La reforma social para alentar el empleo fue una buena idea, pero para los que necesitan ayuda temporal, las prestaciones son cada vez más inadecuadas. Al depender de la inflación, las prestaciones se sitúan ya por debajo de los niveles de 1996 en todos los estados menos dos. Y convertir el programa en un bloque presupuestario se ha traducido en que las instancias estatales, temerosas del impacto de la recesión, vienen siendo incapaces de responder adecuadamente a las crecientes necesidades.

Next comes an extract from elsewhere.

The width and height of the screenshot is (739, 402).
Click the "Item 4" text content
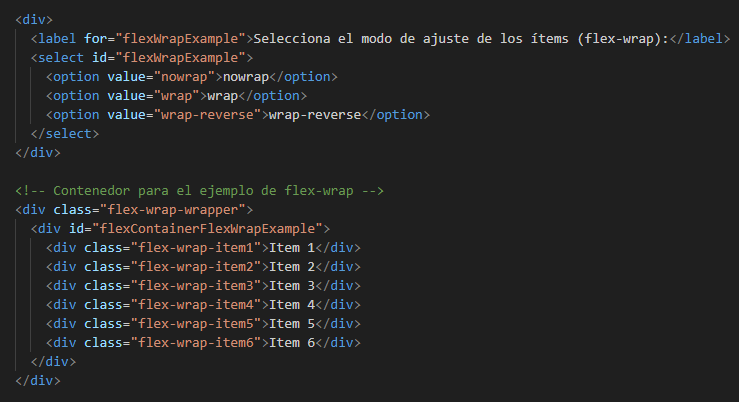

Esa historia a duras penas resulta tranquilizadora a tenor de los planes de Romney de recortar cientos de millones de dólares al programa Medicaid de los pobres. Pero la analogía de lo social no es el único motivo de preocupación. La Oficina Presupuestaria del Congreso, analizando los recortes del legislador Ryan, llegó a la conclusión de que las instancias estatales «harán frente a retos significativos para lograr el ahorro suficiente a través de medidas de competencia encaminadas a paliar la pérdida de financiación federal».

Vaya con el mundo mítico de Romney, en el que se pueden lograr grandes recortes sin perjuicio alguno a los pobres y los discapacitados. Más bien, según la Oficina Presupuestaria, los estados se enfrentan a un abanico de decisiones malas. Si no quieren subir los impuestos ni reducir otros capítulos del gasto público, tendrán que elegir entre recortar las compensaciones que ya son bajas, reducir las prestaciones que cubre el programa, o sacar del programa a personas que ahora tienen derecho a acogerse.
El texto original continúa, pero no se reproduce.